**TRAVAIL À FAIRE**
[A] D'après le texte sur Rabelais, dans quelle ville partit-il après avoir quitté l'habit religieux ?
[B] Recopiez le passage du texte sur Rabelais qui commence à « François Rabelais, prêtre » et se termine à « de nombreuses années. ».

**TEXTE DE LECTURE**
^^^^^^^^^^^^^^^^

François Rabelais, prêtre du diocèse de Tours, pendant sa jeunesse entra en religion dans l’ordre des Frères mineurs, y fit profession et y reçut les ordres mineurs et majeurs , y compris le presbytérat, et en remplit de nombreuses fois les fonctions. Ensuite, un indult du pape Clément VII, votre prédécesseur immédiat, lui permit de passer dudit ordre des Frères mineurs à celui de Saint-Benoît dans l’église cathédrale de Maillezais, et il demeura dans cet ordre pendant plusieurs années. Par la suite, ayant quitté l’habit religieux, il partit pour Montpellier ; il y fit à la faculté de médecine des études et des leçons publiques pendant plusieurs années, il y prit tous ses grades, y compris celui de docteur, dans la susdite faculté de médecine, et il exerça son art, là et en de nombreux autres endroits, pendant de nombreuses années.

^^^^^^^^^^^^^^^^

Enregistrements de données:
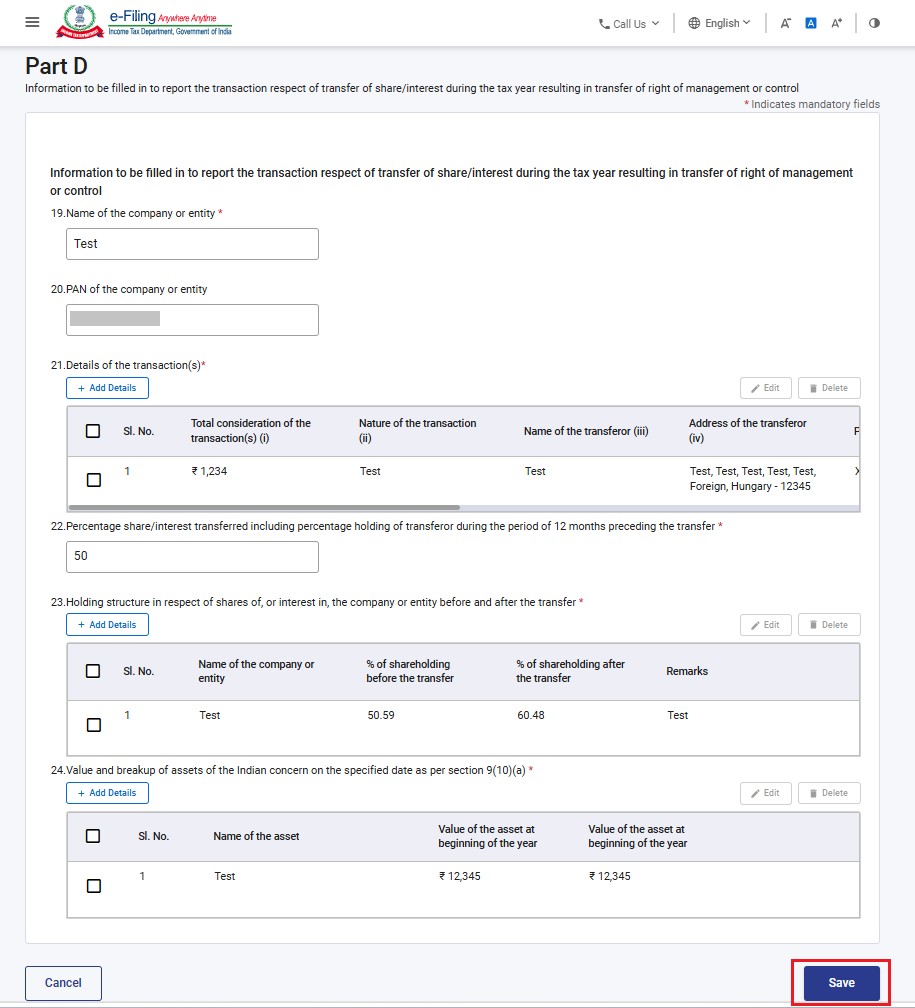Save the Part D form

(841, 983)
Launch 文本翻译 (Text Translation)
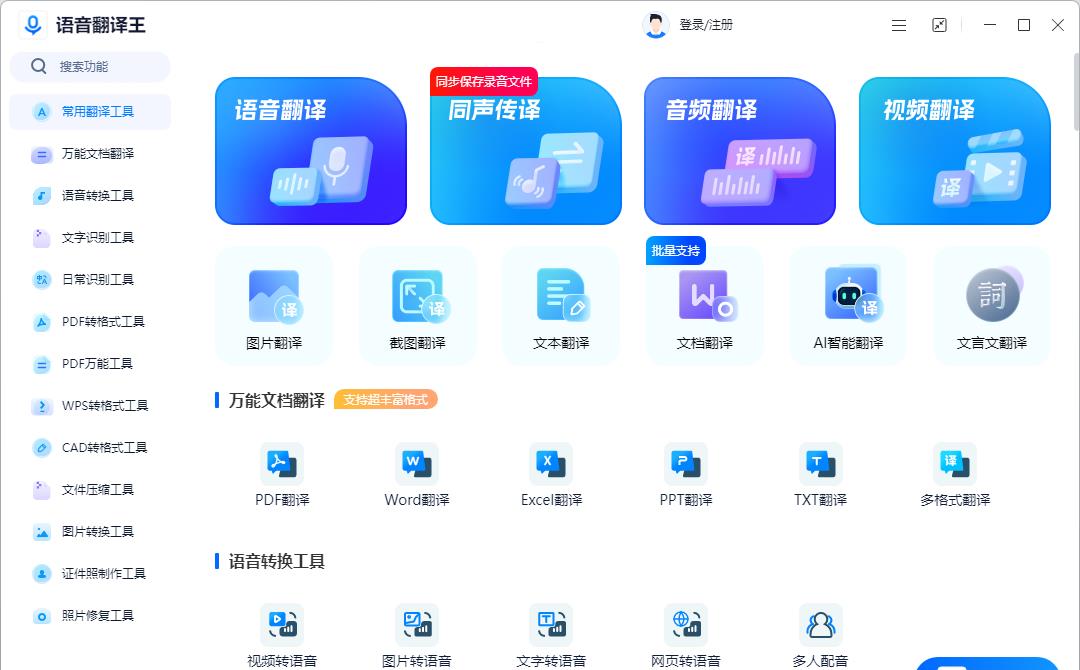The height and width of the screenshot is (670, 1080). pyautogui.click(x=561, y=305)
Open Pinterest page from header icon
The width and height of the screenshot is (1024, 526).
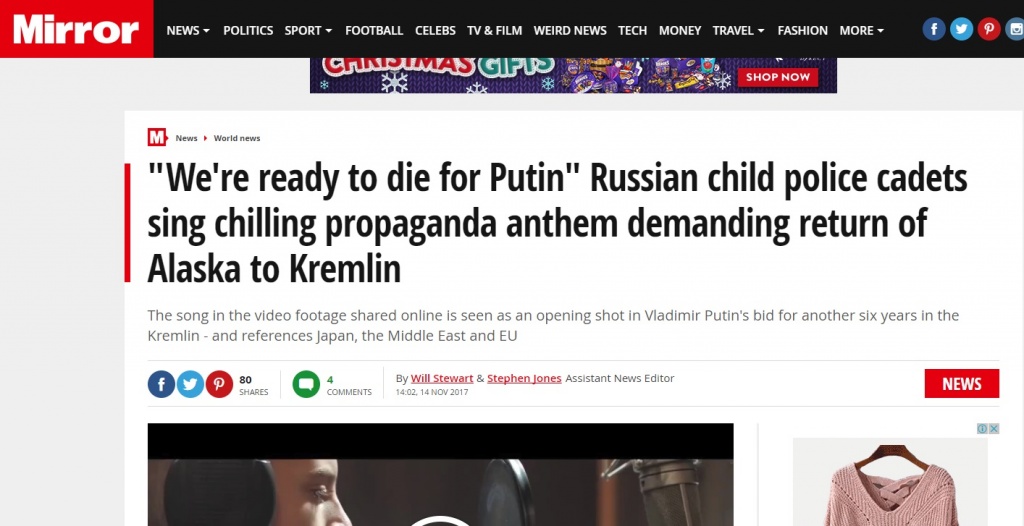(989, 29)
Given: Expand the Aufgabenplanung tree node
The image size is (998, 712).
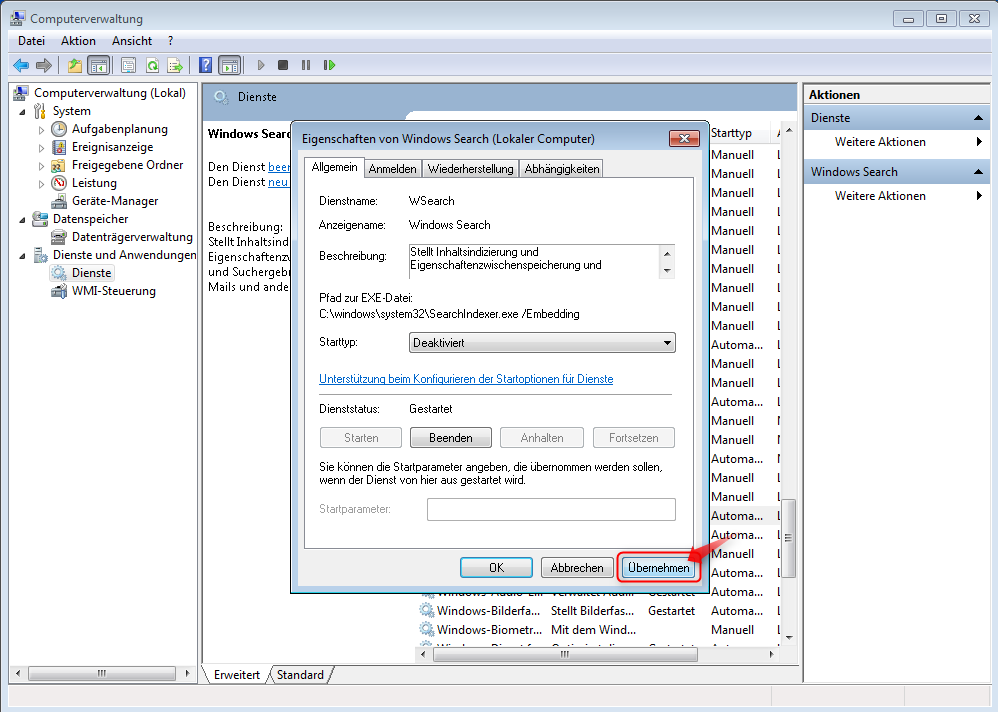Looking at the screenshot, I should coord(43,128).
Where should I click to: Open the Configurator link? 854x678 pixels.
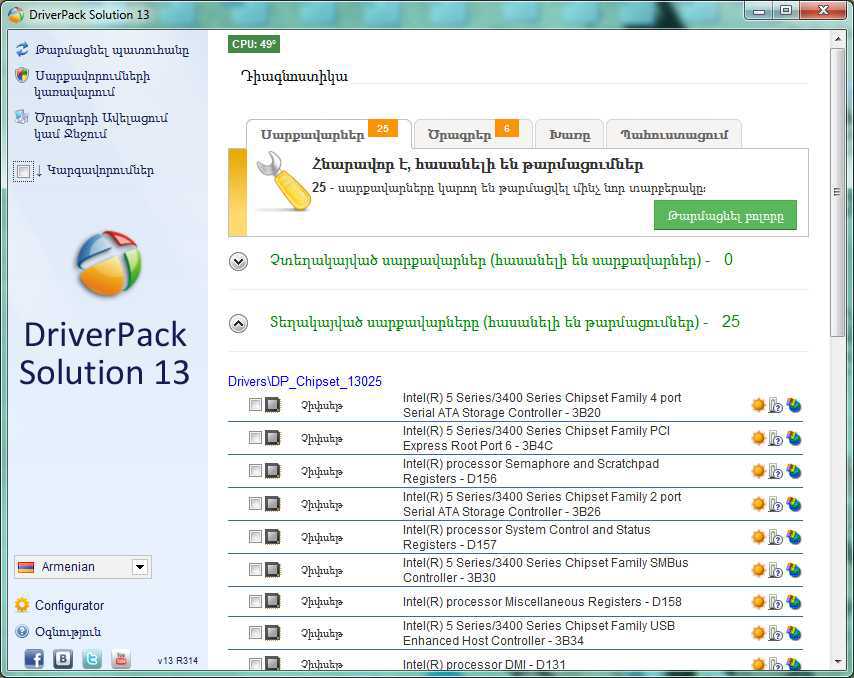click(69, 605)
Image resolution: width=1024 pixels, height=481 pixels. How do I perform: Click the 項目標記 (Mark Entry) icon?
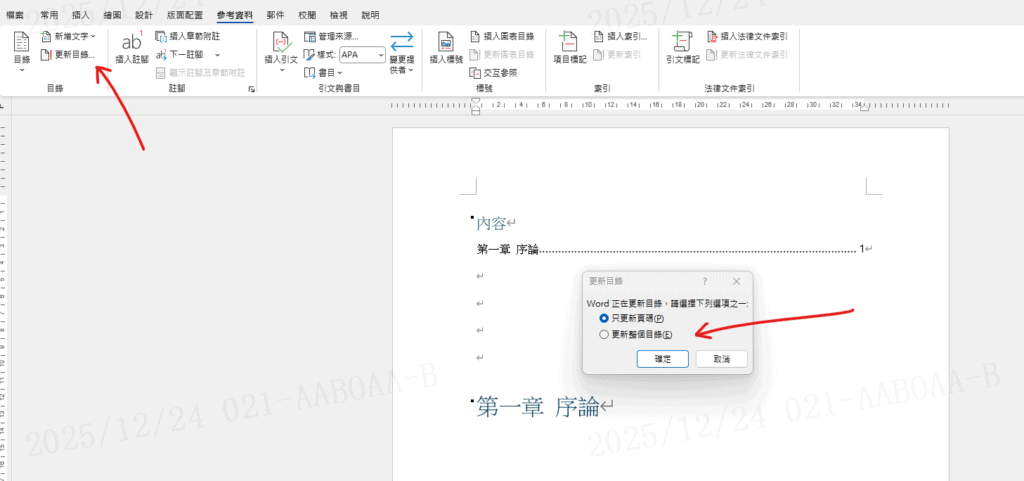567,48
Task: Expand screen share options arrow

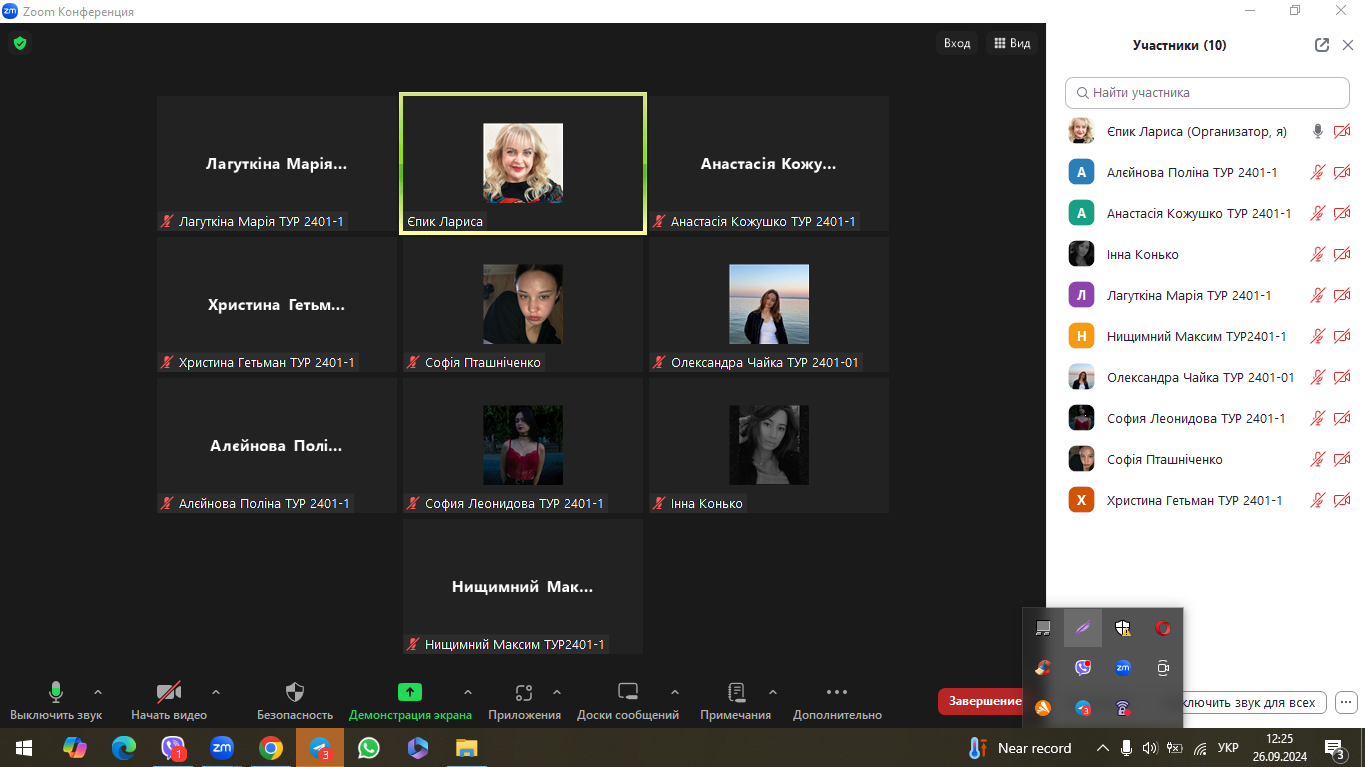Action: click(467, 692)
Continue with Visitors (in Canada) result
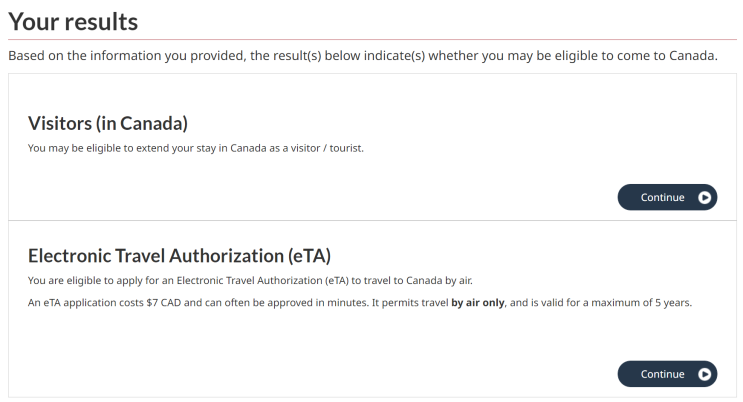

^^^^^^^^^^^^^^^^

**RÉPONSES**
[A] Il partit pour Montpellier.

[B]
François Rabelais, prêtre du diocèse de Tours, pendant sa jeunesse entra en religion dans l’ordre des Frères mineurs, y fit profession et y reçut les ordres mineurs et majeurs , y compris le presbytérat, et en remplit de nombreuses fois les fonctions. Ensuite, un indult du pape Clément VII, votre prédécesseur immédiat, lui permit de passer dudit ordre des Frères mineurs à celui de Saint-Benoît dans l’église cathédrale de Maillezais, et il demeura dans cet ordre pendant plusieurs années. Par la suite, ayant quitté l’habit religieux, il partit pour Montpellier ; il y fit à la faculté de médecine des études et des leçons publiques pendant plusieurs années, il y prit tous ses grades, y compris celui de docteur, dans la susdite faculté de médecine, et il exerça son art, là et en de nombreux autres endroits, pendant de nombreuses années.